● **PROBLEM DESCRIPTION**: Copy all records verbatim.

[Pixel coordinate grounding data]
══════════════════════════════
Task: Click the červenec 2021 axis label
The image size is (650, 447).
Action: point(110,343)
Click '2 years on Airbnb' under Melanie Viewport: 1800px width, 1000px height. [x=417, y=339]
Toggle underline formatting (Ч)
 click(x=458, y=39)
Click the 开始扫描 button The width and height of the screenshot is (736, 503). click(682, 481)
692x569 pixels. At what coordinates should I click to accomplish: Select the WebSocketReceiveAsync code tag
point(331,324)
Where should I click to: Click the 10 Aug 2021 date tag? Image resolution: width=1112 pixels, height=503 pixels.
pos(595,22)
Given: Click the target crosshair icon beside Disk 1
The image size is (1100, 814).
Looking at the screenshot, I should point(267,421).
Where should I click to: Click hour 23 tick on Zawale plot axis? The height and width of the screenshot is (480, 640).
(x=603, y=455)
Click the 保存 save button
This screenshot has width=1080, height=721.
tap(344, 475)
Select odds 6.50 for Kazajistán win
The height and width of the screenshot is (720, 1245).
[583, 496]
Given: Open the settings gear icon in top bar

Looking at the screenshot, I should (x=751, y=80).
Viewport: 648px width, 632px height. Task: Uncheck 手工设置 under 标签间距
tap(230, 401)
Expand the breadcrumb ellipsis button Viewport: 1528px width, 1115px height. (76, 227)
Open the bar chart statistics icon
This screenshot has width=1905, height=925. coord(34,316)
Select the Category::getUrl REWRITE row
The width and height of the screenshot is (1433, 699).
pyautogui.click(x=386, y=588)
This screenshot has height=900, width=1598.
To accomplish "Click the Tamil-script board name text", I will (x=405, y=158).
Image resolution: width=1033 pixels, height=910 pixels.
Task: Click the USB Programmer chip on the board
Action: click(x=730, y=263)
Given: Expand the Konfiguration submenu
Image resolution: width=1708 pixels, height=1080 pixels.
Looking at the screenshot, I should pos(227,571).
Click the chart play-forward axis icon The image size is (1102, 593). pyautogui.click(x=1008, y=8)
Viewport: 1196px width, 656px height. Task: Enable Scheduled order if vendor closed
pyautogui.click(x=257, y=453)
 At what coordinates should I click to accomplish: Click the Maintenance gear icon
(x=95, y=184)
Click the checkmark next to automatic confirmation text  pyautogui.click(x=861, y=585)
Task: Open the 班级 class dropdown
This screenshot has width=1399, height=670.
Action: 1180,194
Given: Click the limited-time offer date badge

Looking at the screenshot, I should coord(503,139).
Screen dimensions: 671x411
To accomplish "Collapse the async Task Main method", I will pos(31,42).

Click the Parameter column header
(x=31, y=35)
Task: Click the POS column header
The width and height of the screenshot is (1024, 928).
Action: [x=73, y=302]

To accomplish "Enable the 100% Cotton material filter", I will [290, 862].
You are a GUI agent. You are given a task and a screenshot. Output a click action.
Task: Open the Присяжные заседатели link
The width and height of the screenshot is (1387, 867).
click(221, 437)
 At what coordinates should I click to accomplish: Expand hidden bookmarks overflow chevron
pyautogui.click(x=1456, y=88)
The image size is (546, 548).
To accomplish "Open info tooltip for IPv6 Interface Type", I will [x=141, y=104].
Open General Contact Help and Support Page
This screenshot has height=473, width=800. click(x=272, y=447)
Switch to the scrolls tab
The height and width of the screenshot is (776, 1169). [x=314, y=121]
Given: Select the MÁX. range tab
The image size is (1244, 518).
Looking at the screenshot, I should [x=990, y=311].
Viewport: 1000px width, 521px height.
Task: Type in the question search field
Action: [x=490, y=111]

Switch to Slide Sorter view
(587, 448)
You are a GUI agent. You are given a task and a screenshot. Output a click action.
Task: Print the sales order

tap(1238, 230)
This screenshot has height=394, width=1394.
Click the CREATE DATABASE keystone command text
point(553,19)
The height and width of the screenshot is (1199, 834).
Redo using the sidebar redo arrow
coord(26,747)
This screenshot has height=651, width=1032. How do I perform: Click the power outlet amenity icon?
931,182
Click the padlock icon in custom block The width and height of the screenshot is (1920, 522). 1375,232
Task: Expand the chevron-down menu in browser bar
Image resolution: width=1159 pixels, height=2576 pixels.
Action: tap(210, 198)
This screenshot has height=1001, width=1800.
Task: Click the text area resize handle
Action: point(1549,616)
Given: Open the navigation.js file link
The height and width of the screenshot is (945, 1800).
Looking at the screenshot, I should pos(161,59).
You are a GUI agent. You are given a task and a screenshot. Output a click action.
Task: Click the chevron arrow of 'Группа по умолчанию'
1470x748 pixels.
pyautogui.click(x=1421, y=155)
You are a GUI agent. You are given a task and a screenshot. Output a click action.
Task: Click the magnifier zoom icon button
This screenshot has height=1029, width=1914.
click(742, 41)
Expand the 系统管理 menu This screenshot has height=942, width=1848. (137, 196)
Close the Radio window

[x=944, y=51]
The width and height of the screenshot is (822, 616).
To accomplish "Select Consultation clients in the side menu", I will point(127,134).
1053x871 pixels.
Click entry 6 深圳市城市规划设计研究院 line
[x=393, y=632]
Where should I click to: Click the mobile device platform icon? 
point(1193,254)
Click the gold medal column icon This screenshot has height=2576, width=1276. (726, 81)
══════════════════════════════
● **TASK OUTPUT**:
Task: Click the červenec 2021 axis label
The image size is (650, 447).
Action: point(110,343)
Click '2 years on Airbnb' under Melanie Viewport: 1800px width, 1000px height. [x=417, y=339]
Toggle underline formatting (Ч)
 click(x=458, y=39)
Click the 开始扫描 button The width and height of the screenshot is (736, 503). click(682, 481)
692x569 pixels. At what coordinates should I click to accomplish: Select the WebSocketReceiveAsync code tag
point(331,324)
Where should I click to: Click the 10 Aug 2021 date tag? Image resolution: width=1112 pixels, height=503 pixels.
pos(595,22)
Given: Click the target crosshair icon beside Disk 1
The image size is (1100, 814).
Looking at the screenshot, I should point(267,421).
Where should I click to: Click hour 23 tick on Zawale plot axis? The height and width of the screenshot is (480, 640).
(x=603, y=455)
Click the 保存 save button
This screenshot has width=1080, height=721.
tap(344, 475)
Select odds 6.50 for Kazajistán win
The height and width of the screenshot is (720, 1245).
[583, 496]
Given: Open the settings gear icon in top bar

Looking at the screenshot, I should (x=751, y=80).
Viewport: 648px width, 632px height. Task: Uncheck 手工设置 under 标签间距
tap(230, 401)
Expand the breadcrumb ellipsis button Viewport: 1528px width, 1115px height. (76, 227)
Open the bar chart statistics icon
This screenshot has width=1905, height=925. coord(34,316)
Select the Category::getUrl REWRITE row
The width and height of the screenshot is (1433, 699).
pyautogui.click(x=386, y=588)
This screenshot has height=900, width=1598.
To accomplish "Click the Tamil-script board name text", I will (x=405, y=158).
Image resolution: width=1033 pixels, height=910 pixels.
Task: Click the USB Programmer chip on the board
Action: click(x=730, y=263)
Given: Expand the Konfiguration submenu
Image resolution: width=1708 pixels, height=1080 pixels.
Looking at the screenshot, I should pos(227,571).
Click the chart play-forward axis icon The image size is (1102, 593). pyautogui.click(x=1008, y=8)
Viewport: 1196px width, 656px height. Task: Enable Scheduled order if vendor closed
pyautogui.click(x=257, y=453)
 At what coordinates should I click to accomplish: Click the Maintenance gear icon
(x=95, y=184)
Click the checkmark next to automatic confirmation text  pyautogui.click(x=861, y=585)
Task: Open the 班级 class dropdown
This screenshot has width=1399, height=670.
Action: 1180,194
Given: Click the limited-time offer date badge

Looking at the screenshot, I should coord(503,139).
Screen dimensions: 671x411
To accomplish "Collapse the async Task Main method", I will pos(31,42).

Click the Parameter column header
(x=31, y=35)
Task: Click the POS column header
The width and height of the screenshot is (1024, 928).
Action: [x=73, y=302]

To accomplish "Enable the 100% Cotton material filter", I will [290, 862].
You are a GUI agent. You are given a task and a screenshot. Output a click action.
Task: Open the Присяжные заседатели link
The width and height of the screenshot is (1387, 867).
click(221, 437)
 At what coordinates should I click to accomplish: Expand hidden bookmarks overflow chevron
pyautogui.click(x=1456, y=88)
The image size is (546, 548).
To accomplish "Open info tooltip for IPv6 Interface Type", I will [x=141, y=104].
Open General Contact Help and Support Page
This screenshot has height=473, width=800. click(x=272, y=447)
Switch to the scrolls tab
The height and width of the screenshot is (776, 1169). [x=314, y=121]
Given: Select the MÁX. range tab
The image size is (1244, 518).
Looking at the screenshot, I should [x=990, y=311].
Viewport: 1000px width, 521px height.
Task: Type in the question search field
Action: [x=490, y=111]

Switch to Slide Sorter view
(587, 448)
You are a GUI agent. You are given a task and a screenshot. Output a click action.
Task: Print the sales order

tap(1238, 230)
This screenshot has height=394, width=1394.
Click the CREATE DATABASE keystone command text
point(553,19)
The height and width of the screenshot is (1199, 834).
Redo using the sidebar redo arrow
coord(26,747)
This screenshot has height=651, width=1032. How do I perform: Click the power outlet amenity icon?
931,182
Click the padlock icon in custom block The width and height of the screenshot is (1920, 522). 1375,232
Task: Expand the chevron-down menu in browser bar
Image resolution: width=1159 pixels, height=2576 pixels.
Action: tap(210, 198)
This screenshot has height=1001, width=1800.
Task: Click the text area resize handle
Action: point(1549,616)
Given: Open the navigation.js file link
The height and width of the screenshot is (945, 1800).
Looking at the screenshot, I should pos(161,59).
You are a GUI agent. You are given a task and a screenshot. Output a click action.
Task: Click the chevron arrow of 'Группа по умолчанию'
1470x748 pixels.
pyautogui.click(x=1421, y=155)
You are a GUI agent. You are given a task and a screenshot. Output a click action.
Task: Click the magnifier zoom icon button
This screenshot has height=1029, width=1914.
click(742, 41)
Expand the 系统管理 menu This screenshot has height=942, width=1848. (137, 196)
Close the Radio window

[x=944, y=51]
The width and height of the screenshot is (822, 616).
To accomplish "Select Consultation clients in the side menu", I will point(127,134).
1053x871 pixels.
Click entry 6 深圳市城市规划设计研究院 line
[x=393, y=632]
Where should I click to: Click the mobile device platform icon? 
point(1193,254)
Click the gold medal column icon This screenshot has height=2576, width=1276. (726, 81)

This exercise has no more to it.